**Try it**
Every entry must reappear in your answer exactly as written, though its pictures must not.

[Stored records]

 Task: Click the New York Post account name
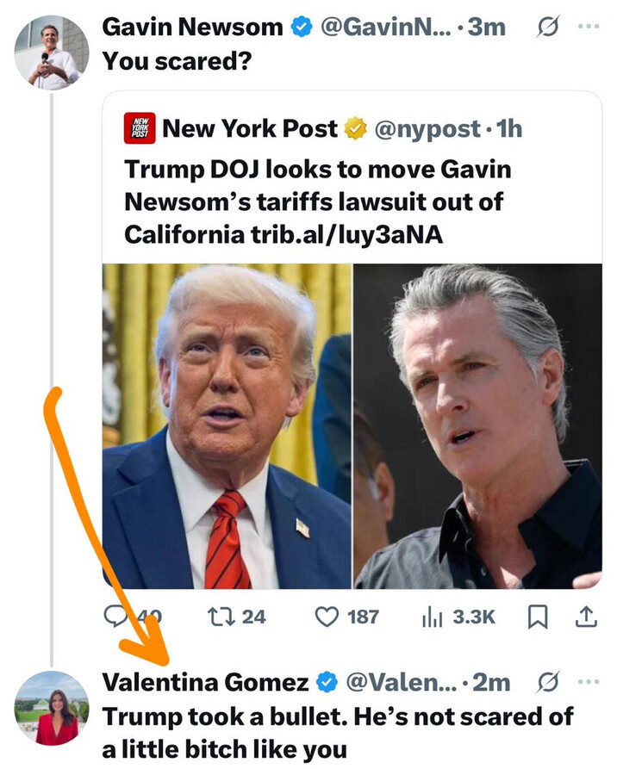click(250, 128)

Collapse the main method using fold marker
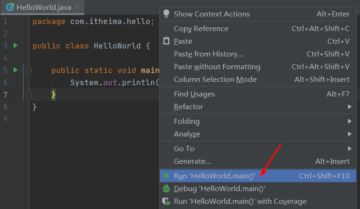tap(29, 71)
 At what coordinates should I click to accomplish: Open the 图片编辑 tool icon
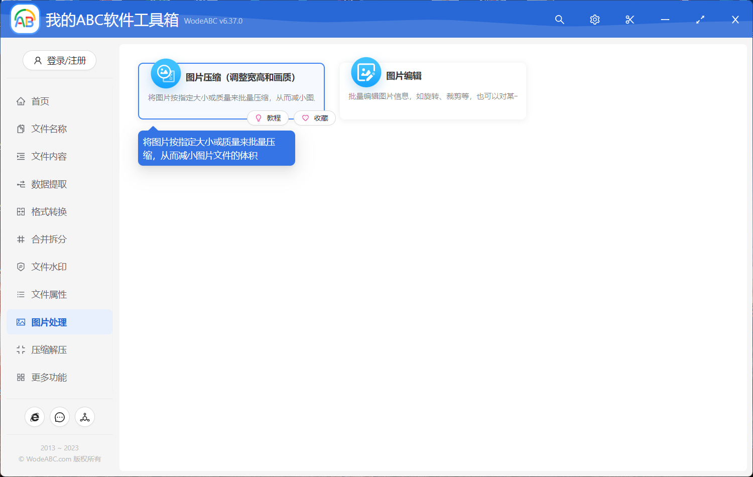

**Task output**
 Task: Click the New York Post account name
click(250, 128)

Collapse the main method using fold marker
tap(29, 71)
 At what coordinates should I click to accomplish: Open the 图片编辑 tool icon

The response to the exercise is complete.